106 of 117 people found the following review helpful
on November 28, 2011
If you look on Kindle for "Strunk and White" you get this. The description even says Elements of Style, known colloquially as Strunk and White. It is, alas, not Strunk and White, but Strunk alone, a facsimile of the 1918 original (long before E.B. White lent his hand).
If you liked White's improvements and want to read that on Kindle, beware. Saying this edition is Strunk and White is like saying "Imagine" is by someone colloquially known as "Lennon and McCartney."
103 of 115 people found the following review helpful
on April 2, 2009
I picked this up sometime in December, after having read the original edition online for free. I know it has been getting a lot of bad reviews citing greed and whatnot, so I thought I'd add my thoughts on this newest edition of the most useful primer on the craft of writing.
In my opinion, the biggest draw of this new edition is the cover. It's black and professional looking; The perfect compliment for your shelf of writing books. I would recommend this edition to anyone willing to spend a little extra for a copy that isn't likely to fall apart after a few dozen reads. Long after you feel you've mastered all there is, you will still find yourself dipping into this now and again as a refresher. The advice is timeless and this high-quality edition does it justice.
If you're a student or don't care about a nicely bound hardcover, you could do just fine getting the ~$10 softcover edition.
56 of 61 people found the following review helpful
on June 30, 2007
"The Elements of Style" was written by E.B. White in the 1950s. It is a revised and expanded version of a booklet used by his English professor William Strunk Jr. in 1919. During the years since its publication, the book reached the fourth edition, modernized and more suitable for the times (and the changes in language).
While this book was originally aimed at writers (of books and newspaper articles), solid writing skills are important for everyone. In these days of the content-rich web, people spend a lot of their collaboration time online. Blog entries, comments, forum and mailing list posts are quite a bit of writing, and one has to follow some simple but important rules to write correctly and effectively.

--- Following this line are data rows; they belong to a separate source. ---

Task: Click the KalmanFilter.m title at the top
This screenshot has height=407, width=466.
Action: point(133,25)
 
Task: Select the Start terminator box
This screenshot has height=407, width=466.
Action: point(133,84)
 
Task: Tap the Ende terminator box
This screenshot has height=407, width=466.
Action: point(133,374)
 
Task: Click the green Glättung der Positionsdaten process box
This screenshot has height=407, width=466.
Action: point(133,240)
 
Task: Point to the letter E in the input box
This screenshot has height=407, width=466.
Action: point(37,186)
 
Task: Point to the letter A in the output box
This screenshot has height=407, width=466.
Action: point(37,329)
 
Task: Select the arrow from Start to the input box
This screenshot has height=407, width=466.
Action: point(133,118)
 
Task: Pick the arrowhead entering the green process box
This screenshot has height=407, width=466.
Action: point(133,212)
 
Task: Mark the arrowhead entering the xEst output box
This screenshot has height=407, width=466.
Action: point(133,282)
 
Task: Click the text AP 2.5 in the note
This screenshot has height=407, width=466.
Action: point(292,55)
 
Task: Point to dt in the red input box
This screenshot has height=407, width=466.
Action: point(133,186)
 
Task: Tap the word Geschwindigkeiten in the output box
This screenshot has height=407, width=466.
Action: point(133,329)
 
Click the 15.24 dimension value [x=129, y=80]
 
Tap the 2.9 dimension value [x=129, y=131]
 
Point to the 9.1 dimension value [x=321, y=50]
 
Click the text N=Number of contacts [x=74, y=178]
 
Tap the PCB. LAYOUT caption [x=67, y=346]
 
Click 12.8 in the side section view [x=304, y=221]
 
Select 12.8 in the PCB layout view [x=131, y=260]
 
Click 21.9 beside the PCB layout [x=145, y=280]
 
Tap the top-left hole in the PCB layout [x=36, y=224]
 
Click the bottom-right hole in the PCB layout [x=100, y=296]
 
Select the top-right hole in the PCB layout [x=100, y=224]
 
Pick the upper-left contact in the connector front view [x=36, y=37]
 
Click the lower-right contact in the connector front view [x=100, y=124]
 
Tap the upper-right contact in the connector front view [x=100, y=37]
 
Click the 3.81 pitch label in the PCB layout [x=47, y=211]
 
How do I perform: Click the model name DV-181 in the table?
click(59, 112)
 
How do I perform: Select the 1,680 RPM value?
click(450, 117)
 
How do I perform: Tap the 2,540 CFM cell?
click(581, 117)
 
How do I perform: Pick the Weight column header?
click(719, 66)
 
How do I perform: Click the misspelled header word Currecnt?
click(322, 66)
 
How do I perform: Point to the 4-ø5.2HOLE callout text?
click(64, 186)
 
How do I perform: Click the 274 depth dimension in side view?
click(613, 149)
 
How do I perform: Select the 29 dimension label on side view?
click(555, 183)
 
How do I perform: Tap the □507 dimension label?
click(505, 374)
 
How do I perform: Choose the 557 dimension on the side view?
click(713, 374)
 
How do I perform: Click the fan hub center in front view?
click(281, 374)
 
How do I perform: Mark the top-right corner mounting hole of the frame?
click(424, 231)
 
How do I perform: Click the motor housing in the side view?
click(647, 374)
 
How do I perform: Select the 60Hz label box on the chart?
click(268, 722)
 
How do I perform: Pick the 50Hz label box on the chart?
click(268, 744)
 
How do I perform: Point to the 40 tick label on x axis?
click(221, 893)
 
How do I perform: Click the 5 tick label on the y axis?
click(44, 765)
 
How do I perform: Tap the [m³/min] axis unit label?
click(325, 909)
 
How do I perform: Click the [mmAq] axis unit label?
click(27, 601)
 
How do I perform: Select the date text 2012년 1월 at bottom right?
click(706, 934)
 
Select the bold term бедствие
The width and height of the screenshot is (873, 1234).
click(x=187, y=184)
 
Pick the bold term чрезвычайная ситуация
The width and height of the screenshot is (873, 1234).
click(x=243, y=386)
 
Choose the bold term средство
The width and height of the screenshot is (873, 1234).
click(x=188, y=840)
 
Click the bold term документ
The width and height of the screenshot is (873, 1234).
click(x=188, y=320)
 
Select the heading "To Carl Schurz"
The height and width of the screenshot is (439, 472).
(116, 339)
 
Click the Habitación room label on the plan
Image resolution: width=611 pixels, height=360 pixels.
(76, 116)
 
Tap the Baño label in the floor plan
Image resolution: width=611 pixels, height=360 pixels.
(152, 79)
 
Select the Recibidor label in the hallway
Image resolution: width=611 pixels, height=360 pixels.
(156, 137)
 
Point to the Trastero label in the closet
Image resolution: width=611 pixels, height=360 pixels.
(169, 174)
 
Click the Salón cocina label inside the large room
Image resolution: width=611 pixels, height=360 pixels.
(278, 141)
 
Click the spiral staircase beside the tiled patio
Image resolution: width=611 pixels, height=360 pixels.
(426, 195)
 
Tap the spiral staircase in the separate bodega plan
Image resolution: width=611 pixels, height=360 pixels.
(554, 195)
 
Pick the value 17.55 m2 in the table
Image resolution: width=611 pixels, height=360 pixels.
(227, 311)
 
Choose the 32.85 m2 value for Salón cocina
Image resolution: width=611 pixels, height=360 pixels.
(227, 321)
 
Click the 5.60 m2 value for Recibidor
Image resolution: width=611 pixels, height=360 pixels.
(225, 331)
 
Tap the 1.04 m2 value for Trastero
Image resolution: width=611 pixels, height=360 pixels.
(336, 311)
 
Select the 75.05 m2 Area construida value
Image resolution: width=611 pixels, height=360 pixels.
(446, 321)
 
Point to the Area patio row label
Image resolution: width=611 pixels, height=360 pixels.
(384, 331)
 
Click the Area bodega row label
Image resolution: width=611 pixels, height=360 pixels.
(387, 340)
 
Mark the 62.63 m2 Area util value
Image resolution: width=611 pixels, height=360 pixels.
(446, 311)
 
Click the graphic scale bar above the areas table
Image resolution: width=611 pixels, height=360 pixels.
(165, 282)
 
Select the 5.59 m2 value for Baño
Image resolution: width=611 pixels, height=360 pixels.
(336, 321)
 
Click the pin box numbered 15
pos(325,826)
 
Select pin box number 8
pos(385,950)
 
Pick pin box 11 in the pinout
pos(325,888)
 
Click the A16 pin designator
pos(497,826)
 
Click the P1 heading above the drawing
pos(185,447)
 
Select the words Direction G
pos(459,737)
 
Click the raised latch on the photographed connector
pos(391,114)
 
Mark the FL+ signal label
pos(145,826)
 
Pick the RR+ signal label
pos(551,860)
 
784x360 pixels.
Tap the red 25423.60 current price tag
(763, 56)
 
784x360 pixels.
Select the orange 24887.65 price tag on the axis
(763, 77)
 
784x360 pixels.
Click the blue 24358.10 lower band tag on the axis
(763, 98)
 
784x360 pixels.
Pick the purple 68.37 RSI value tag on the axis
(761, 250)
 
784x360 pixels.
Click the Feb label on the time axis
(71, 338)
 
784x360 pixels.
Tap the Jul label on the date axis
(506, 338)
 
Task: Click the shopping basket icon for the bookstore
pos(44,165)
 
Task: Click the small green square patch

What's best about it is the size. These days, when the feeling is that writers and publishers get paid by the weight of their huge tomes, it is refreshingly pleasant to hold a small pocket book of only 100 pages, packed with useful information. The guidelines for correct writing are presented as a list of rules, divided to a few subtopics, with a well-selected index making things easy to find.
The book answers some of the most common doubts in writing English text:
1. Correct usage of punctuation: commas, colons, semicolons, dashes and periods.
2. Possessive singulars of nouns ("Charles's book")
3. Using the active voice, positive form and definite, concrete language for making a point effectively.
4. Pairs of words that are commonly confused: among/between, inside of/inside, shall/will, that/which
On the downside, this book can be seen as overly pedantic. Some words it discourages to use are already ingrained in modern English, and the strict rules it contains aren't the best fit for all kinds of writing. Therefore, I would not advise using this book "religiously" as something obliging. Rather, it is best used as a useful reference for certain things. Some rules you might not agree with, but most of them are just plain common sense of English writing, and rules like the ones I listed above are decidedly essential.
34 of 35 people found the following review helpful
on March 6, 2012
I was disappointed to find out only after purchasing the book that this Kindle edition of The Elements of Style is not the one that was revised by E. B. White.
That issue aside, it is not clear what literary contribution has been made to the original text by the editor in this edition.